Project Summary
Memory CD4 T cells residing at sites of infection are key orchestrators of immunity. It is increasingly clear
that key signals promoting such tissue-resident memory (TRM) cells do not overlap completely with those that
support generation of conventional memory T cell subsets. Delineating signals that optimize CD4 TRM generation
is important to improve vaccine-induced immunity against pathogens like influenza A virus (IAV) against which
antibody alone cannot confer lasting protection. Our data indicates that type I interferons (IFN) can promote a
unique activation module that optimizes the transition of anti-viral CD4 T cell effectors into TRM, and that Th1
programming, through the transcription factor T-bet, restricts the ability of cells to adopt this ‘pre-TRM’ effector
state. This proposal will breakdown key mechanisms underlying the ability of type I IFN to promote lung CD4
TRM during IAV infection and in a translational model of intranasal vaccination.

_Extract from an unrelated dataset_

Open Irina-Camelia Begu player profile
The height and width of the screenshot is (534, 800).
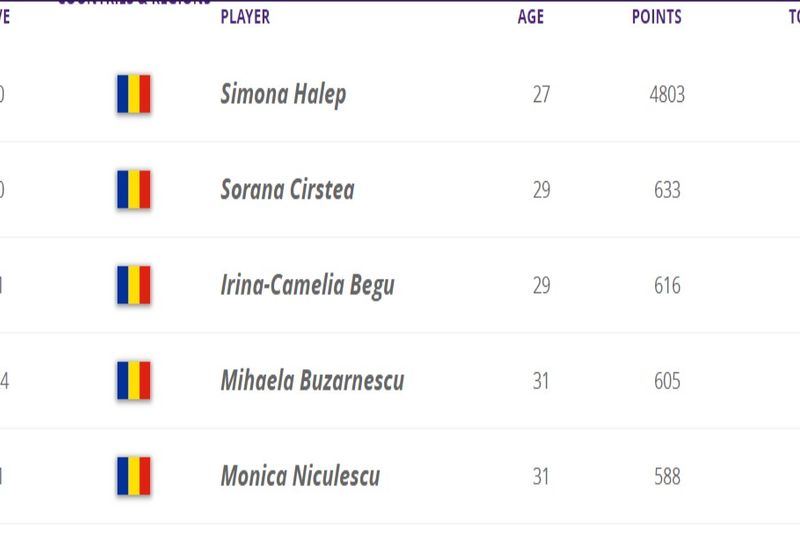[307, 285]
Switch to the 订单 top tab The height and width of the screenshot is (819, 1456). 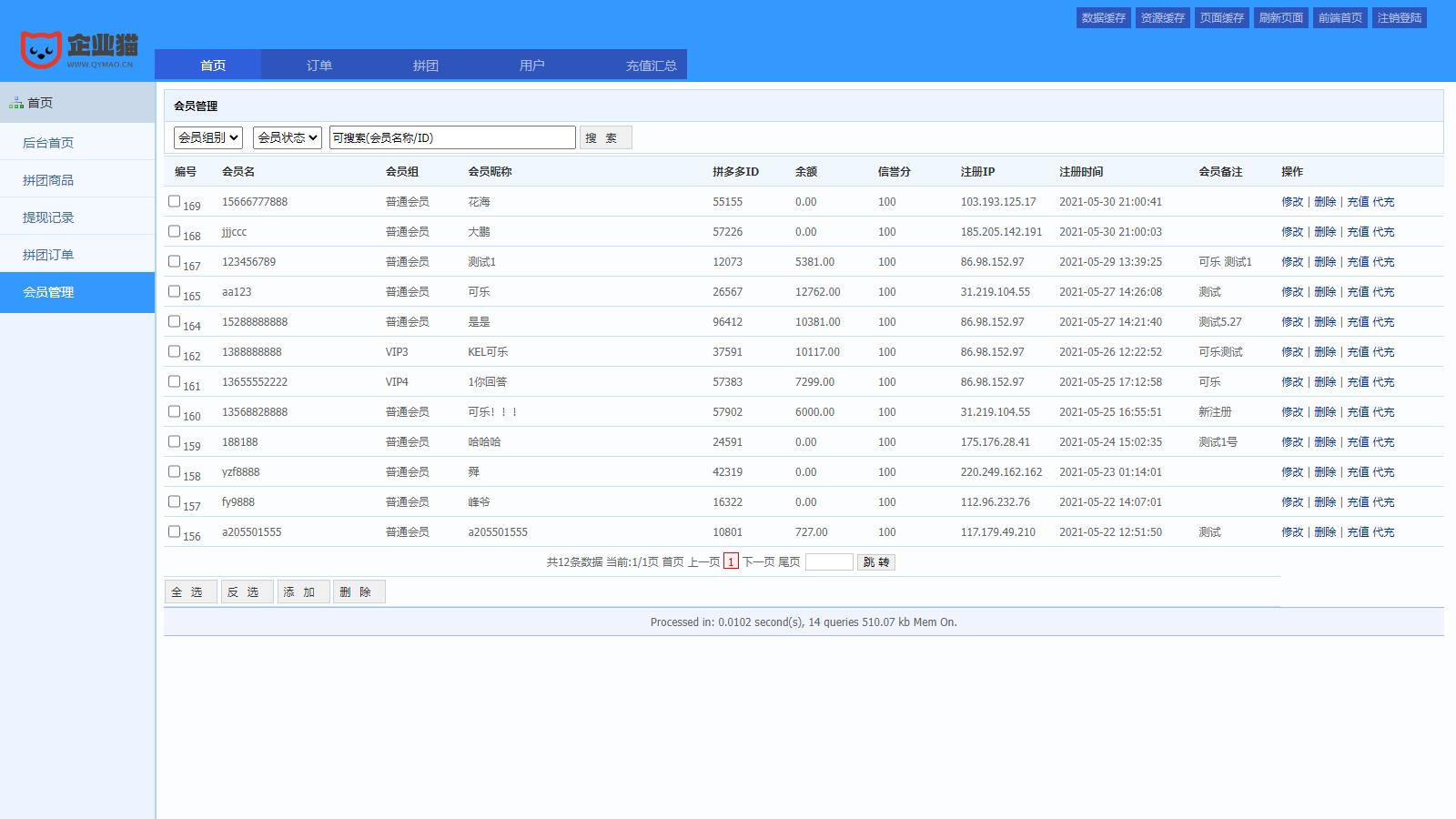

In Aim 1, we will use mouse models to differentiate how direct type I IFN signals to CD4 T cells, and indirect
effects through modulating the inflammatory environment, impact the functional and transcriptional identity of
pre-TRM effectors and ultimately shape the TRM landscape. We will also determine the extent to which T-bet
expression by CD4 T cells effects the ability of I IFN to modulate TRM priming. In Aim 2, we will determine how
IAV-primed CD4 T cells interpret type I IFN signals through signal transducer and activator of transcription
(STAT) molecules, and the extent to which specific STAT activation signatures by type I IFN change through the
kinetic window when we find memory fate to be determined. This analysis will be used to optimize strategies to
boost TRM through increasing availability of type I IFN to responding CD4 T cells. A hallmark of effective CD4
TRM responses is their rapid activation which results in control of viral titers before systemic immune responses
are initiated. As Type I IFNs have a suppressive impact on naive CD4 T cell activation, we propose that CD4
TRM are specialized to not only escape this suppressive impact during antigen encounter, but to harness type I
IFN as an acute ‘trigger’ optimizing their recall. In Aim 3 we will determine the extent to which this mechanism
operates, and how T-bet and specific STAT expression by TRM fine-tune this response.
This proposal will provide high impact mechanistic data by elucidating how type I IFN can be harnessed to
improve the generation and recall of CD4 TRM, with relevance to IAV and likely other respiratory pathogens. Our
long-term goal is develop vaccine and therapeutic strategies incorporating insights from this research to improve
durable and rapidly responsive cellular immunity in the lung.